### Task item
Each line of the entries, from the first to the line containing "Given: Click 'Respuesta", is to be transcribed exactly as it stands; include no other lines.

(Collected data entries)

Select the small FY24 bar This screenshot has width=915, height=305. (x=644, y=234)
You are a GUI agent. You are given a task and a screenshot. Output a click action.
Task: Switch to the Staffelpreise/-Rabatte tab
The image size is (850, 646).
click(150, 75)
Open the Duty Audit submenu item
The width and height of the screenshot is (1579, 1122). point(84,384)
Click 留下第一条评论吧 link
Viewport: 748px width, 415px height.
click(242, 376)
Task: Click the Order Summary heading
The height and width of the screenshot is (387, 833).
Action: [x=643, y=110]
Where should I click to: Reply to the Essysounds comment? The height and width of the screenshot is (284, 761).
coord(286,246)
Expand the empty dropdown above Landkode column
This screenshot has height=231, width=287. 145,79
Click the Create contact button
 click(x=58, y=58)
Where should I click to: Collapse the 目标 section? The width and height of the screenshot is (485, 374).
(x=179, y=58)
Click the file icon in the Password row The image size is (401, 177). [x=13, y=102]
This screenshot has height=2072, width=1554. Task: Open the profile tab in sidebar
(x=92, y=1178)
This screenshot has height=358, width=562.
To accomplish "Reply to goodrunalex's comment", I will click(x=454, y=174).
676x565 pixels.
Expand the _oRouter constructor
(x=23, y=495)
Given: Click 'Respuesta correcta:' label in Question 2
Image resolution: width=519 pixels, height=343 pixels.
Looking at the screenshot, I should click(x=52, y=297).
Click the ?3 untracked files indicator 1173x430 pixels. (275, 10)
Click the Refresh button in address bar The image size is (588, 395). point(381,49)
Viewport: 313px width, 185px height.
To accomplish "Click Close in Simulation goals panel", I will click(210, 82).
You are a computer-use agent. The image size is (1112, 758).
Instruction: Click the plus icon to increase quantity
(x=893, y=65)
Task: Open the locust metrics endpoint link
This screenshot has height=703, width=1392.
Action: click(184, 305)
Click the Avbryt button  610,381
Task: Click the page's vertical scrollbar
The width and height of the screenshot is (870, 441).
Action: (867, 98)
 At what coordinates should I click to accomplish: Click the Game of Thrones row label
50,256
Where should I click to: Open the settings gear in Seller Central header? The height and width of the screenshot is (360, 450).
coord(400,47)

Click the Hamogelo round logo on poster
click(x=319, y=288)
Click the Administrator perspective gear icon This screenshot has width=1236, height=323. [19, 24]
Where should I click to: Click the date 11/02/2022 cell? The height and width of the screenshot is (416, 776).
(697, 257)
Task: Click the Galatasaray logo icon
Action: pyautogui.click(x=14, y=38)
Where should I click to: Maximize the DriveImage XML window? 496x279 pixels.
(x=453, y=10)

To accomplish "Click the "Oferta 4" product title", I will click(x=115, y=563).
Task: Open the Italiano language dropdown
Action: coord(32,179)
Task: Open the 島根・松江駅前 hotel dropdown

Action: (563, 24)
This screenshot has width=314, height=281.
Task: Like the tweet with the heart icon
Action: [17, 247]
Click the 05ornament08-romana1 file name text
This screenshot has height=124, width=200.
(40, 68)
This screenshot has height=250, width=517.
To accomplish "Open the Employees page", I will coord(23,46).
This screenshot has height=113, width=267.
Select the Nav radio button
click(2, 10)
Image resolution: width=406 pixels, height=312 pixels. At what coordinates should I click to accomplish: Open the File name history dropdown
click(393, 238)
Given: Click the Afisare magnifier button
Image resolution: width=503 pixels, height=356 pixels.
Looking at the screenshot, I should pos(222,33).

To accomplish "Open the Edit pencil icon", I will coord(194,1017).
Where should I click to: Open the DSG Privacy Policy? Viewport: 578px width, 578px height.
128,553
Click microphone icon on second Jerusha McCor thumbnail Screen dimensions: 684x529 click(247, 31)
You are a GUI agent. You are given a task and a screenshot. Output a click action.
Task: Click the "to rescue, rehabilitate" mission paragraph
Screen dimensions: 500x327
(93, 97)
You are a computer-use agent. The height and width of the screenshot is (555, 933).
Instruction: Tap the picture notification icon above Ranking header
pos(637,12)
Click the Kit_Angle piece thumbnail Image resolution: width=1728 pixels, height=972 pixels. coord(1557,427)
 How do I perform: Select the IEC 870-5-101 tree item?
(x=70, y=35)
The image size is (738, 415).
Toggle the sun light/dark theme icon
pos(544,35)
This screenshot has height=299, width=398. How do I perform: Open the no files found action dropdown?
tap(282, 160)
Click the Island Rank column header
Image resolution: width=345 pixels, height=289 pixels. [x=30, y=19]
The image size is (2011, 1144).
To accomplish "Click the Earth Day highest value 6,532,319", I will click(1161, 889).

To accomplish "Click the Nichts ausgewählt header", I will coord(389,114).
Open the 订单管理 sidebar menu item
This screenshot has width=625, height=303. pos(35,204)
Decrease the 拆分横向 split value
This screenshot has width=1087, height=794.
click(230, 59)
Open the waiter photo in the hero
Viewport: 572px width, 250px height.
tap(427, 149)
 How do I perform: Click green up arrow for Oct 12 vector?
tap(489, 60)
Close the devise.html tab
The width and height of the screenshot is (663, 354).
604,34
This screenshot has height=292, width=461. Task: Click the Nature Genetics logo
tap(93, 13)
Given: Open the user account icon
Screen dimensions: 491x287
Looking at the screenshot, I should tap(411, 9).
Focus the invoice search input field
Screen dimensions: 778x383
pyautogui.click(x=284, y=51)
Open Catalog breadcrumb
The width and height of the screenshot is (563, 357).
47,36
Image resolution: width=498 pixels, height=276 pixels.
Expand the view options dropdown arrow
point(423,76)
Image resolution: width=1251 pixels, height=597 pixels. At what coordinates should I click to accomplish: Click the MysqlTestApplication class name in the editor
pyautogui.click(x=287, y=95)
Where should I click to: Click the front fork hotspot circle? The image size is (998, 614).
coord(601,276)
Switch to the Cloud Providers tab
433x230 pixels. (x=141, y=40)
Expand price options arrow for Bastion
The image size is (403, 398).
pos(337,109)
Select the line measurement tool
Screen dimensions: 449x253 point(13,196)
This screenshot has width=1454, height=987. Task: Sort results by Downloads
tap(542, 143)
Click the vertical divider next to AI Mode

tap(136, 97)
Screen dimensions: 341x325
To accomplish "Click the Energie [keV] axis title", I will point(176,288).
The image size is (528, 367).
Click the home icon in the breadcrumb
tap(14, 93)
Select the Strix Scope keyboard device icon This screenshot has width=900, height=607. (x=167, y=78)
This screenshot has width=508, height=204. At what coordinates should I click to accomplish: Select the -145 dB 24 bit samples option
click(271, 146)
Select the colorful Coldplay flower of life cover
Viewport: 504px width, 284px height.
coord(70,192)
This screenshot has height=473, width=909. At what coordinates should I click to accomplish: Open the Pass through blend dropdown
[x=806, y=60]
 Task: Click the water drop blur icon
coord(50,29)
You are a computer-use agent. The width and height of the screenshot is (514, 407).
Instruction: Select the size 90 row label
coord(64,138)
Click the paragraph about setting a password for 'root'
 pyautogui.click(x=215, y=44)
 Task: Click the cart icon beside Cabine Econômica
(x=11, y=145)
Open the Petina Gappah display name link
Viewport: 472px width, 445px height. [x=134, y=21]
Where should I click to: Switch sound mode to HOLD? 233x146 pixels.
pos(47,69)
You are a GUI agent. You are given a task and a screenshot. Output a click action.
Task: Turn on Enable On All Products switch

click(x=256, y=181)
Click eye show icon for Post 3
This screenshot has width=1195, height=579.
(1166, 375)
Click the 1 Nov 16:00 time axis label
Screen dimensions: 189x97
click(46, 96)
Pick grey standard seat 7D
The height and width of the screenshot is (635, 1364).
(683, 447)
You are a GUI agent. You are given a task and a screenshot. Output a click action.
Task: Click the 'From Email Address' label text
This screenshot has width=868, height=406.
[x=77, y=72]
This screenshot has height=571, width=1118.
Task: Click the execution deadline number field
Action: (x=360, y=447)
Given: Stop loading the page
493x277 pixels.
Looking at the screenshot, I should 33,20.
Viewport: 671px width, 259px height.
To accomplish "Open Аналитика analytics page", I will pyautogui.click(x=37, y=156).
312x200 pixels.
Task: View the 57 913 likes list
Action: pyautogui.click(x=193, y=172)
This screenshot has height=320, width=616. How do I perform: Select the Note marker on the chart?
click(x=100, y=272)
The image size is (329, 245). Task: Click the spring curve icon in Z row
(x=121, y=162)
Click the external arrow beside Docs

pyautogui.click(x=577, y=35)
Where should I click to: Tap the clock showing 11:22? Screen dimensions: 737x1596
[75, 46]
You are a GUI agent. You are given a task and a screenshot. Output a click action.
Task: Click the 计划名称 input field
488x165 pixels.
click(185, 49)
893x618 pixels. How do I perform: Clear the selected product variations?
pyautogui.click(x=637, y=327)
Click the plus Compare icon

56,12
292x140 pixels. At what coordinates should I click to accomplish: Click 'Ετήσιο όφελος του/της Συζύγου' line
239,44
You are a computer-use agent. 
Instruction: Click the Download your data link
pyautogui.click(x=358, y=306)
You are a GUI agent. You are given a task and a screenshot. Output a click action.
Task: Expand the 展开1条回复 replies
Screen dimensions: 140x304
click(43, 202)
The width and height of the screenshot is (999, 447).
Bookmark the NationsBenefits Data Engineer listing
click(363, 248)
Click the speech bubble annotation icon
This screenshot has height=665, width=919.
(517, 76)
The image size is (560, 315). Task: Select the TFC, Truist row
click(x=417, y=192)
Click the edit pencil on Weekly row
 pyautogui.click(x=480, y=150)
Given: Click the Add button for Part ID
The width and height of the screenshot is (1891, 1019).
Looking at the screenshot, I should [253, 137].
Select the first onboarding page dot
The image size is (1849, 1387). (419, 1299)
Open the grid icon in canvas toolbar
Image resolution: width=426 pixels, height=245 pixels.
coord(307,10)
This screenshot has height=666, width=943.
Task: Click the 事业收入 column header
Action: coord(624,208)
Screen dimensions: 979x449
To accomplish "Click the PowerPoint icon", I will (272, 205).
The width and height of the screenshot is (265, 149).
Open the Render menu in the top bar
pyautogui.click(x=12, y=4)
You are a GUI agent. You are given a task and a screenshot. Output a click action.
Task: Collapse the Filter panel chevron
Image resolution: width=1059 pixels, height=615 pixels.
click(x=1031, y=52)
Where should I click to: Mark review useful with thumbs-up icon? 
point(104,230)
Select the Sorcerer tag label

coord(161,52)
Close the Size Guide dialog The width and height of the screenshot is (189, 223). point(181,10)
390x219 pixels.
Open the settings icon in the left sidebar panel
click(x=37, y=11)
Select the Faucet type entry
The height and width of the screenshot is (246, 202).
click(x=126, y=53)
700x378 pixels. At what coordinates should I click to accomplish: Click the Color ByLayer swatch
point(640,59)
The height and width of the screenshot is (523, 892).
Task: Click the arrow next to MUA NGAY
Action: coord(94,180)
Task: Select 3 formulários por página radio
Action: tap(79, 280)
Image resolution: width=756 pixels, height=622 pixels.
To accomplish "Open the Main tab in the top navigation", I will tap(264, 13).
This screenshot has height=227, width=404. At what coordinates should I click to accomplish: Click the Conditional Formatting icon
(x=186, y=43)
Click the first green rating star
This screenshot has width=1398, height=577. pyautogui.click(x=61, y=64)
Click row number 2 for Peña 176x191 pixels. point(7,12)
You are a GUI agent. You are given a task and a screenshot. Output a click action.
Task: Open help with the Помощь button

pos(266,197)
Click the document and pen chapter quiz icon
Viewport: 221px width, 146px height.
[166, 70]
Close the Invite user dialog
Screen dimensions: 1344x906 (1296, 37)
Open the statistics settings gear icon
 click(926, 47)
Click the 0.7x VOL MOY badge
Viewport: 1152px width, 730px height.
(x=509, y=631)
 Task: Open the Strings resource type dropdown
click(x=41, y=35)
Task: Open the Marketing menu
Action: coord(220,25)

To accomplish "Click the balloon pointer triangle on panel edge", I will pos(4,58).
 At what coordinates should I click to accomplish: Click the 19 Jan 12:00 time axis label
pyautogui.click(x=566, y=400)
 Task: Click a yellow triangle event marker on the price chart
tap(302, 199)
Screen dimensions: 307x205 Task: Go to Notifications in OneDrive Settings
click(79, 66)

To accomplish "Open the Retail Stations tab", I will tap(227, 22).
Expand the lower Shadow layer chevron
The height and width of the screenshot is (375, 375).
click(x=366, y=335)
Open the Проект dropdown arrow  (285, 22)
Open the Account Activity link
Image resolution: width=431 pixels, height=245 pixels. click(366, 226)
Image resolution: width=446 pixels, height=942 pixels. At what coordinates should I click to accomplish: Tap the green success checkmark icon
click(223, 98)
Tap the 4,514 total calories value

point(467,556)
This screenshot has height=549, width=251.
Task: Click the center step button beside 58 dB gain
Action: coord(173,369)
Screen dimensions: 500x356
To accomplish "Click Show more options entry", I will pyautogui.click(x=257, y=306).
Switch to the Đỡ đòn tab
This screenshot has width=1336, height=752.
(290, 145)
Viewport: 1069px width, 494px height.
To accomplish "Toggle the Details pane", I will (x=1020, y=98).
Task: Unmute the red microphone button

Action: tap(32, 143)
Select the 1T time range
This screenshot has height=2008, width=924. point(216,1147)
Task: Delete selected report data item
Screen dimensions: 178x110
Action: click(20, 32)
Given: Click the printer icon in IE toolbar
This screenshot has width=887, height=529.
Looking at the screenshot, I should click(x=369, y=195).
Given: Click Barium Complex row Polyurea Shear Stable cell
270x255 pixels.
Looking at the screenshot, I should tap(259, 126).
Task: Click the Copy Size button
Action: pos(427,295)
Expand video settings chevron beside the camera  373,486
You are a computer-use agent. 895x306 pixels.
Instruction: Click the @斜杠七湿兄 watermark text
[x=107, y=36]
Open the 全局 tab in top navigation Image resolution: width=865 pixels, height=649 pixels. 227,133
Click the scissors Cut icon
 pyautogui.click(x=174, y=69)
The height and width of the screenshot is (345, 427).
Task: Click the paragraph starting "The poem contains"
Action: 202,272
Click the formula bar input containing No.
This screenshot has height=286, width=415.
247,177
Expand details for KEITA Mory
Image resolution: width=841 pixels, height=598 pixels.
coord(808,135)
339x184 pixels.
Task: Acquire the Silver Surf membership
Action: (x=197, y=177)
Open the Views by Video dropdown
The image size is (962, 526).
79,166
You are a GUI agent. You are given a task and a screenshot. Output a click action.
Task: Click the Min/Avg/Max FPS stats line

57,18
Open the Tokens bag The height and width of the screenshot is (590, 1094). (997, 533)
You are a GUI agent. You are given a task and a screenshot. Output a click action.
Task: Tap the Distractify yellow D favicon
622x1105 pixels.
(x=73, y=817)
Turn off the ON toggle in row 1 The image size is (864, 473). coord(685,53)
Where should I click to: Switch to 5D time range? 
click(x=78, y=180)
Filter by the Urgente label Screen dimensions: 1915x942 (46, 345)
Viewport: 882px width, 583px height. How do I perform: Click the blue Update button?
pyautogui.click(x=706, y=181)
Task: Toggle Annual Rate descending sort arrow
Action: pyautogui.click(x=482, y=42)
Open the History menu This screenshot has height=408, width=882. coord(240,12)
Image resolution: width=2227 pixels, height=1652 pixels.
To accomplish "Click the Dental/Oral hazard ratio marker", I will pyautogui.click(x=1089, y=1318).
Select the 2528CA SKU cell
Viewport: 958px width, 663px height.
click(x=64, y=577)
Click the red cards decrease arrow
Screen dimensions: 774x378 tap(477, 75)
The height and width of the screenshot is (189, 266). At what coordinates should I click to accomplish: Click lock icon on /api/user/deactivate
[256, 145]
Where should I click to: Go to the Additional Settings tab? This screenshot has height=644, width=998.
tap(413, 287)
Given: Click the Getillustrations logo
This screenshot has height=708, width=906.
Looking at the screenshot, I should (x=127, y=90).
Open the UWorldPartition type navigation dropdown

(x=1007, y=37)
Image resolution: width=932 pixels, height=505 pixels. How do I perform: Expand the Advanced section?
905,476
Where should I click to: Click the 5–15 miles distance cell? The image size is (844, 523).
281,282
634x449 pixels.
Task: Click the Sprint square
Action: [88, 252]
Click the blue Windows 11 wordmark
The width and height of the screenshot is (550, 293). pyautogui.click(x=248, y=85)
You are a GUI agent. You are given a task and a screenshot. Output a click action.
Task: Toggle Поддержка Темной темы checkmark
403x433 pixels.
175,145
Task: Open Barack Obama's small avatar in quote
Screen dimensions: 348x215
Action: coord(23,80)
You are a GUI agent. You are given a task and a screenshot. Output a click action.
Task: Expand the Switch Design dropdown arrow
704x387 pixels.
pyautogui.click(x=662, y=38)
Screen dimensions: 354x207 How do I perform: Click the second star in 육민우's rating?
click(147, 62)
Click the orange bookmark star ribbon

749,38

### Solution for this task
Select the small FY24 bar This screenshot has width=915, height=305. (x=644, y=234)
You are a GUI agent. You are given a task and a screenshot. Output a click action.
Task: Switch to the Staffelpreise/-Rabatte tab
The image size is (850, 646).
click(150, 75)
Open the Duty Audit submenu item
The width and height of the screenshot is (1579, 1122). point(84,384)
Click 留下第一条评论吧 link
Viewport: 748px width, 415px height.
click(242, 376)
Task: Click the Order Summary heading
The height and width of the screenshot is (387, 833).
Action: [x=643, y=110]
Where should I click to: Reply to the Essysounds comment? The height and width of the screenshot is (284, 761).
coord(286,246)
Expand the empty dropdown above Landkode column
This screenshot has height=231, width=287. 145,79
Click the Create contact button
 click(x=58, y=58)
Where should I click to: Collapse the 目标 section? The width and height of the screenshot is (485, 374).
(x=179, y=58)
Click the file icon in the Password row The image size is (401, 177). [x=13, y=102]
This screenshot has height=2072, width=1554. Task: Open the profile tab in sidebar
(x=92, y=1178)
This screenshot has height=358, width=562.
To accomplish "Reply to goodrunalex's comment", I will click(x=454, y=174).
676x565 pixels.
Expand the _oRouter constructor
(x=23, y=495)
Given: Click 'Respuesta correcta:' label in Question 2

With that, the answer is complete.